Außerdem zieht sie der Pavillon des alten Rummelplatzes magisch an. Als sie sich schließlich wieder dorthin wagt, um ihren Ängsten auf die Spur zu kommen, erfüllt sich ihr Schicksal …

Der Werbefilmer Herk Harvey schuf für‘n Appel und’n Ei einen konsequenten, außergewöhnlich irritierenden Film, einen abendfüllenden Alptraum, der von der Öffentlichkeit ignoriert wurde und der einzige Spielfilm des Regisseurs blieb. Erst 25 Jahre später brachten beinharte Fans das Werk wieder ins Kino und in die Fachpresse. Inzwischen hatte die ihrerseits von einer Story des Ambrose Bierce inspirierte Schauerballade längst unzählige ungleich erfolgreichere Filmprojekte angeleitet, von George A. Romeros „Nacht der lebenden Toten“ bis zum kompletten Lebenswerk von David Lynch.

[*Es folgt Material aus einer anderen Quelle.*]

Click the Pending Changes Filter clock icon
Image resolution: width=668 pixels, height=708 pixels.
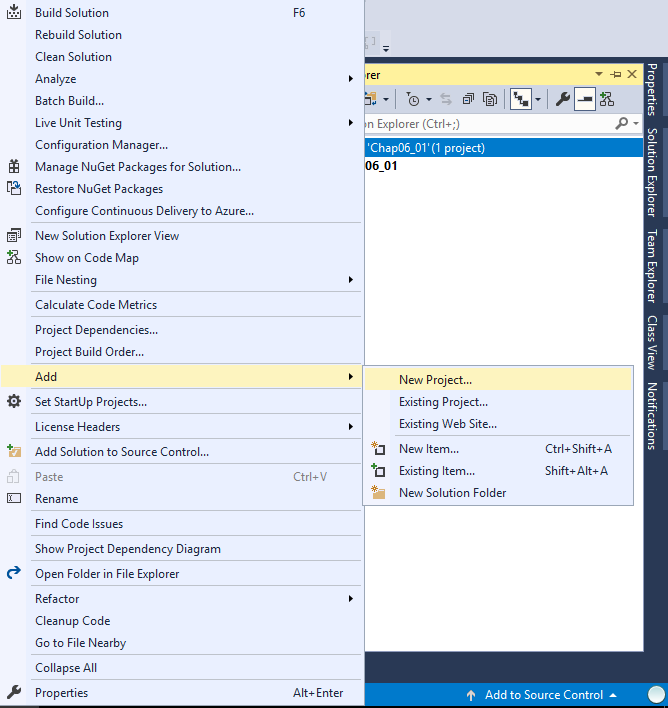pos(413,99)
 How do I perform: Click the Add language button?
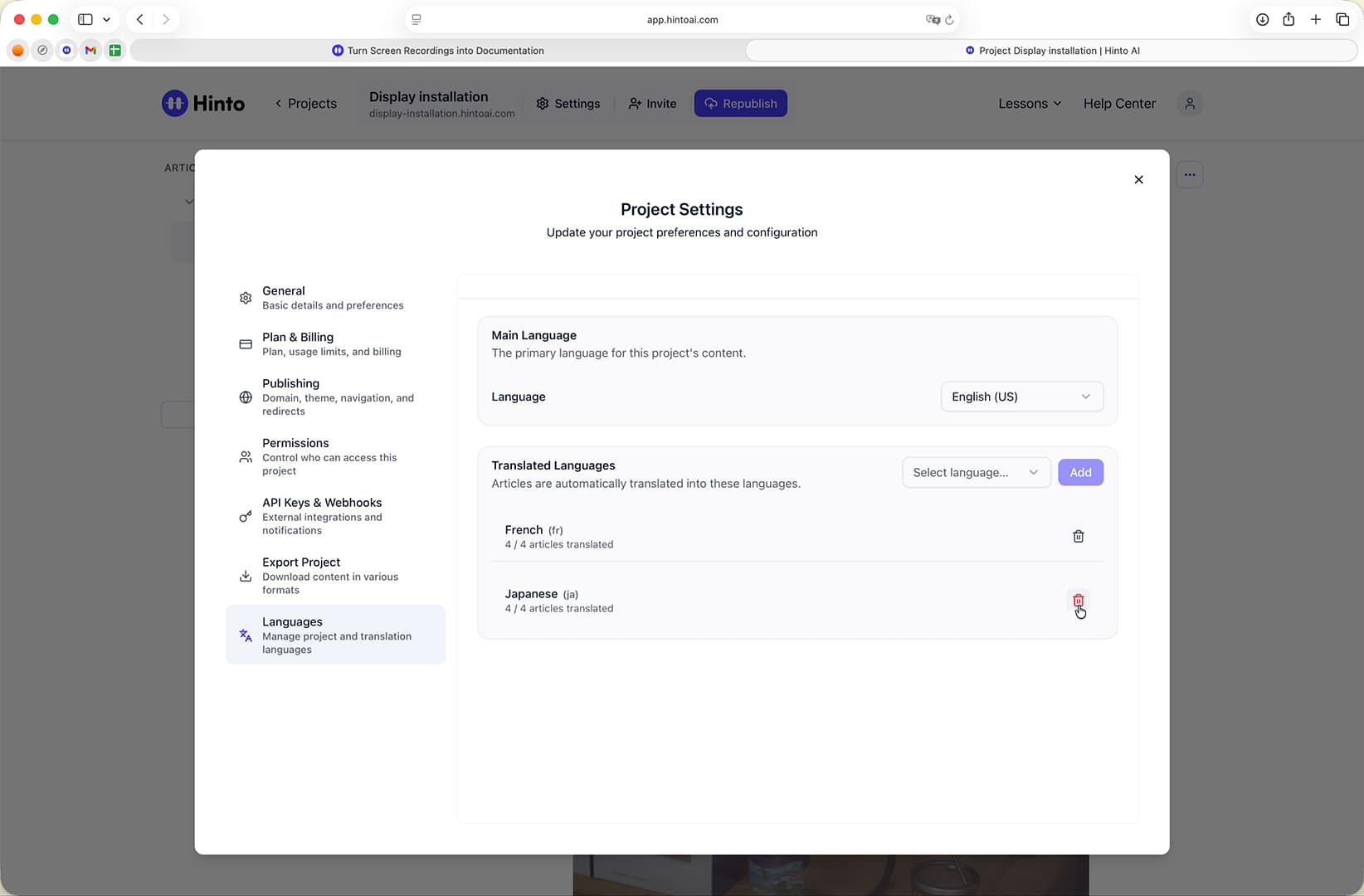click(x=1080, y=473)
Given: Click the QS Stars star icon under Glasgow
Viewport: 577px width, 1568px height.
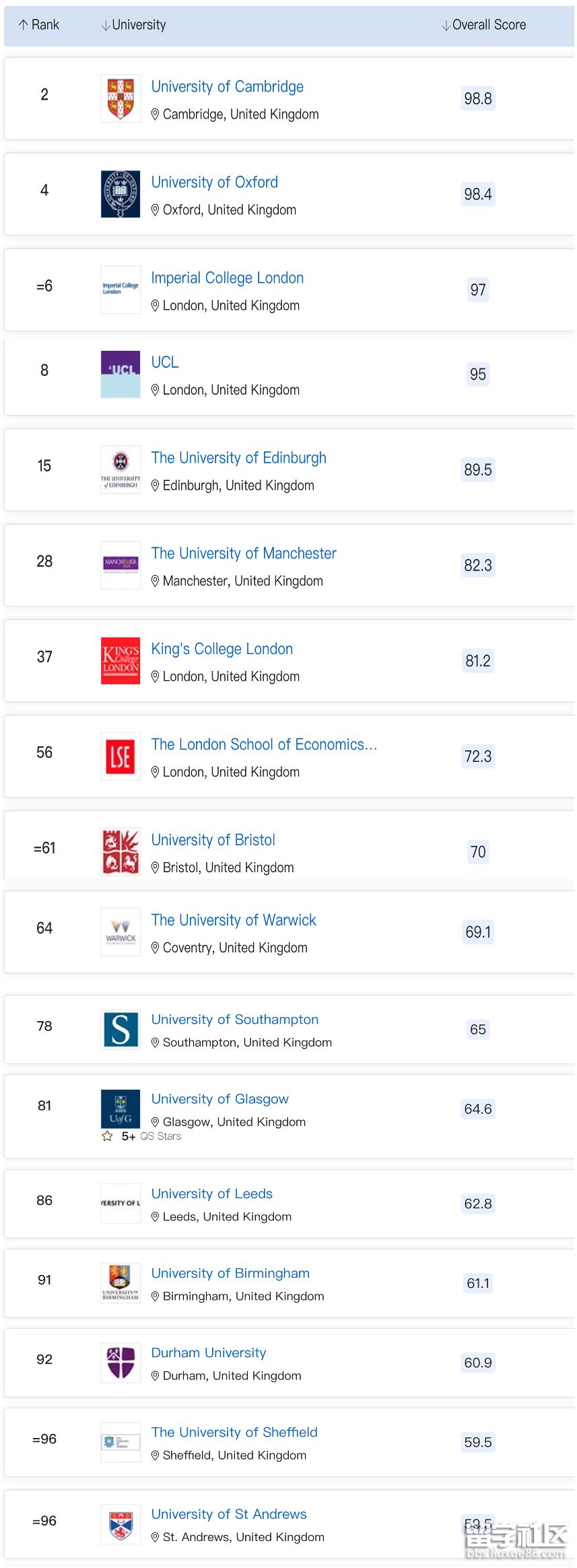Looking at the screenshot, I should (x=107, y=1136).
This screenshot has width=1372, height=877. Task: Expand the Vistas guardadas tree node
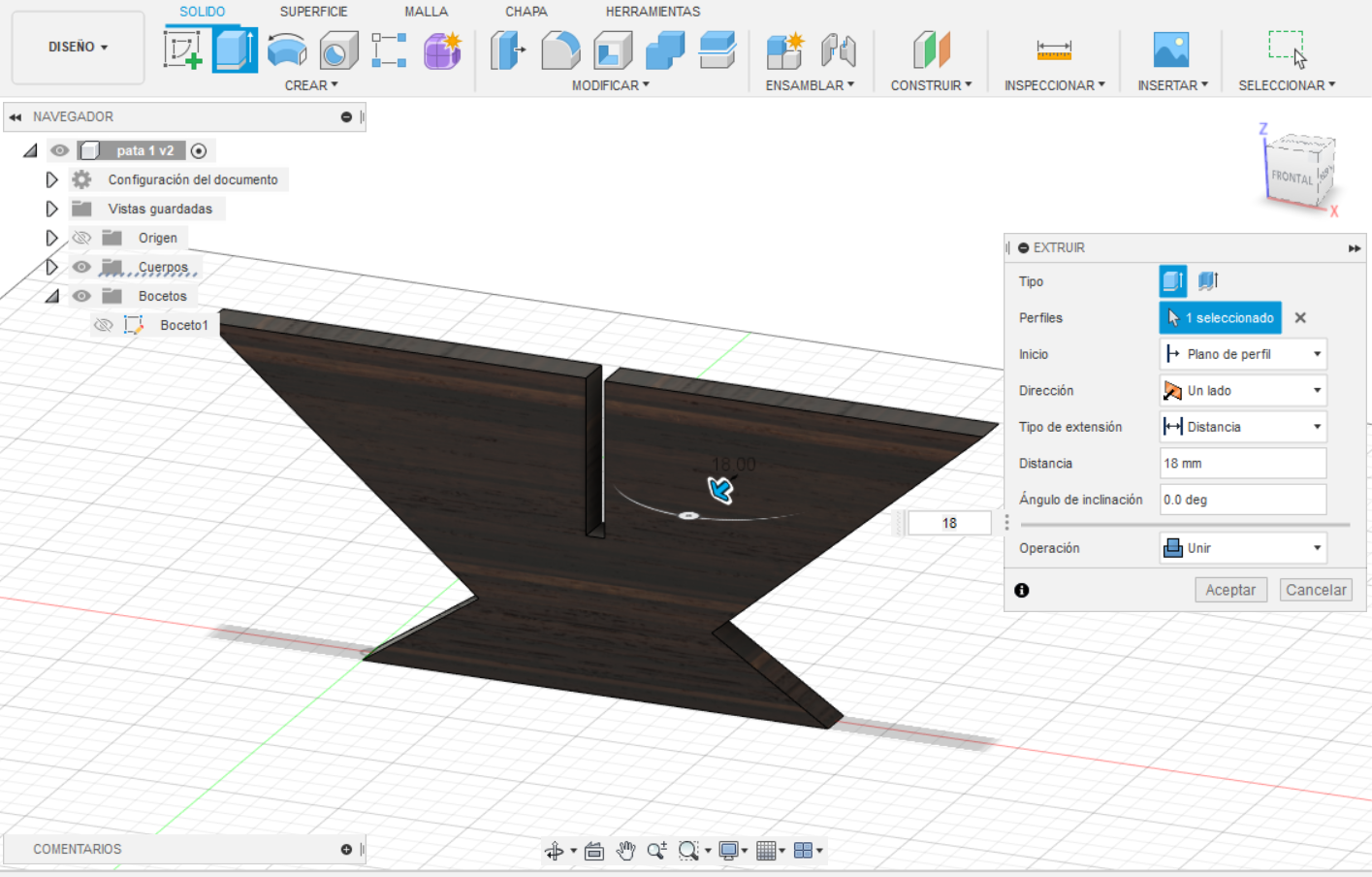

B) Die Nacht der tausend Augen / Night Watch
US-Thriller von 1973

Die reiche Londonerin Ellen Wheeler leidet unter Schlaflosigkeit. Von ihrem Fenster aus blickt sie auf ein verlassenes Grundstück auf der anderen Straßenseite. Im oberen Stockwerk der vermoderten Bruchbude will sie die Opfer eines Mordes erspäht haben, als ein nächtlicher Sturm die Fensterläden aufklappen ließ und Blitze den Raum erleuchteten. Ihr Ehemann John glaubt ihr nicht, doch er verständigt die Polizei. Die untersucht das Haus und findet nichts. Ellen bleibt bei ihrer Darstellung. Als sie immer wieder Alarm schlägt, hat der Zuseher drei Optionen: will man die durch ein früheres Eheerlebnis traumatisierte Dame in den Wahnsinn treiben, ist sie tatsächlich verrückt, oder hat sie am Ende recht? – Wie sich herausstellt, gibt es noch eine vierte Möglichkeit …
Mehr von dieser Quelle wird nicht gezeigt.